Exercise description: Look below. Copy each line that has "target" in it.
(Task material begins)
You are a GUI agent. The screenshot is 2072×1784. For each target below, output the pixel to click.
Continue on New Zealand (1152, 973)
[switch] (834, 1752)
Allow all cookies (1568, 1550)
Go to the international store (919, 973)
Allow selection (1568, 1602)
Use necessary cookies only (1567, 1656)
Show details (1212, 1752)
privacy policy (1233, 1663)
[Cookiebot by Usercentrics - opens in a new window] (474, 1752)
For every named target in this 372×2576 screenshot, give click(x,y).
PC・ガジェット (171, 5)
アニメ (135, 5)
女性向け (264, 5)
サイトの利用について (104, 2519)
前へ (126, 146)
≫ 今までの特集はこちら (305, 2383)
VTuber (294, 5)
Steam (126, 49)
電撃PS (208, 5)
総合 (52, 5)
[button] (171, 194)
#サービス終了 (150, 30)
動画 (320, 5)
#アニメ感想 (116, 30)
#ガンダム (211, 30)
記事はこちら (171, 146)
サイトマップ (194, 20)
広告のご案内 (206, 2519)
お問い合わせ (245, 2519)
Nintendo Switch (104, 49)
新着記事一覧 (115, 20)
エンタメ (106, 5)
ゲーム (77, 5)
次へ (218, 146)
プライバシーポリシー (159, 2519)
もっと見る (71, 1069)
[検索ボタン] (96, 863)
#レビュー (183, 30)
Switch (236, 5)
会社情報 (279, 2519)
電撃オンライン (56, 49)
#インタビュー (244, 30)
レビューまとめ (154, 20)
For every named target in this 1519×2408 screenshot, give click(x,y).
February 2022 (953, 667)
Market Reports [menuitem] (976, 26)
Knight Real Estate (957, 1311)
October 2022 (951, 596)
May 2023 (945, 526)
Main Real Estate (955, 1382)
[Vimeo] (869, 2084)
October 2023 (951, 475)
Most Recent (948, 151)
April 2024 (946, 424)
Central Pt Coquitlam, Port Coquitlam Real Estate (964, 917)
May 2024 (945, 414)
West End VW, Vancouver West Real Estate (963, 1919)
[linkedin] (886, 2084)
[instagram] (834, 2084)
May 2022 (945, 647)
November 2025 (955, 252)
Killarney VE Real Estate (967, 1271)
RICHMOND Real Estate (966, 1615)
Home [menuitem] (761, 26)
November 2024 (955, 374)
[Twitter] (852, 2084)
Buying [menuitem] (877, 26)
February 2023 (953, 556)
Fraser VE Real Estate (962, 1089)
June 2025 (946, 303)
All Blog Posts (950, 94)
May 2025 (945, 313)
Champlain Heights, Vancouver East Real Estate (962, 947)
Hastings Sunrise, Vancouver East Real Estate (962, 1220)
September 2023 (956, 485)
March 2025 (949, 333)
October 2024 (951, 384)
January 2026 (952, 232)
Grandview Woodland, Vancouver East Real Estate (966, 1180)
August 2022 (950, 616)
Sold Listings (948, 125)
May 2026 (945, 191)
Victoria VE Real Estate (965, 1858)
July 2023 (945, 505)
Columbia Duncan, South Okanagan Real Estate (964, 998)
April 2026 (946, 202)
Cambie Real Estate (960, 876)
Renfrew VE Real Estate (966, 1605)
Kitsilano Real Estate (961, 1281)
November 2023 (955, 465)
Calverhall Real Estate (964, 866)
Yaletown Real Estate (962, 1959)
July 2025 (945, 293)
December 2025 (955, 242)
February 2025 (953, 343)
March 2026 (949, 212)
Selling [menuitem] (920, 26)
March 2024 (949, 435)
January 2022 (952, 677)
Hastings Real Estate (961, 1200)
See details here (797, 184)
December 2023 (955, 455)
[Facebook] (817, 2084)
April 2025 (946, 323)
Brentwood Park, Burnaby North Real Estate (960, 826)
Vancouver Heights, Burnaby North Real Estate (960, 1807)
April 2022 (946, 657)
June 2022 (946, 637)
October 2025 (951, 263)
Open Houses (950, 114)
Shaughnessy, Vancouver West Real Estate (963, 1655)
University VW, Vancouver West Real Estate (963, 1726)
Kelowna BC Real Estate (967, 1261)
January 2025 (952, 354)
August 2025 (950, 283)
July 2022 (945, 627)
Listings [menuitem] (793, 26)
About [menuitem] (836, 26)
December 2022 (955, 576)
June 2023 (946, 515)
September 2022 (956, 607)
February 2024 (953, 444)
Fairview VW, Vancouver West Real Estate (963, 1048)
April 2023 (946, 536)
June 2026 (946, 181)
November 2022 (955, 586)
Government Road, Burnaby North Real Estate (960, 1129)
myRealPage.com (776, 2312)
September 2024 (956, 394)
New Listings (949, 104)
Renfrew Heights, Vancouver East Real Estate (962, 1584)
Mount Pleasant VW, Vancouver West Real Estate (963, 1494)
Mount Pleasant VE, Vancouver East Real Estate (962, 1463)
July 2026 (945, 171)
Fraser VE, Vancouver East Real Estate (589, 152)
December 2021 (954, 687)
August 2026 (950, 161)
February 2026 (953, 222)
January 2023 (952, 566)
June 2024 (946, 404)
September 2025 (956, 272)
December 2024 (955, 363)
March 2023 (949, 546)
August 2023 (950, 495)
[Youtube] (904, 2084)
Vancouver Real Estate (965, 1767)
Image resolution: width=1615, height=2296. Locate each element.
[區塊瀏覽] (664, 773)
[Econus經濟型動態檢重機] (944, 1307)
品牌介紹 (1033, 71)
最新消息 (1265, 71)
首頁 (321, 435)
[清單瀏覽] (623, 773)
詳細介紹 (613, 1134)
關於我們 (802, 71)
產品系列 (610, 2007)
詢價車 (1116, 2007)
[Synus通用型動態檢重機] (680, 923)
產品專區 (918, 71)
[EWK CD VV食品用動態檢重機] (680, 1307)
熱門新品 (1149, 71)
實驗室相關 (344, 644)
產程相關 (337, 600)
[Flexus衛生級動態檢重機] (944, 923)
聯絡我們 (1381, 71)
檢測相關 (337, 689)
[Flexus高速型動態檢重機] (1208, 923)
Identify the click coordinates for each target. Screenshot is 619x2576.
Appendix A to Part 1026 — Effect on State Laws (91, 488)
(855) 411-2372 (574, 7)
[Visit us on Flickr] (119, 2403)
(Task material ends)
Completed task:
You are a GUI agent. The screenshot is 2072×1784. For each target below, output the pixel to click.
For every named target in this 372×2576 screenshot, give click(x,y).
For every named target in this 1519×2408 screenshot, give click(x,y).
Identify the click coordinates for each target. Screenshot is 619x2576.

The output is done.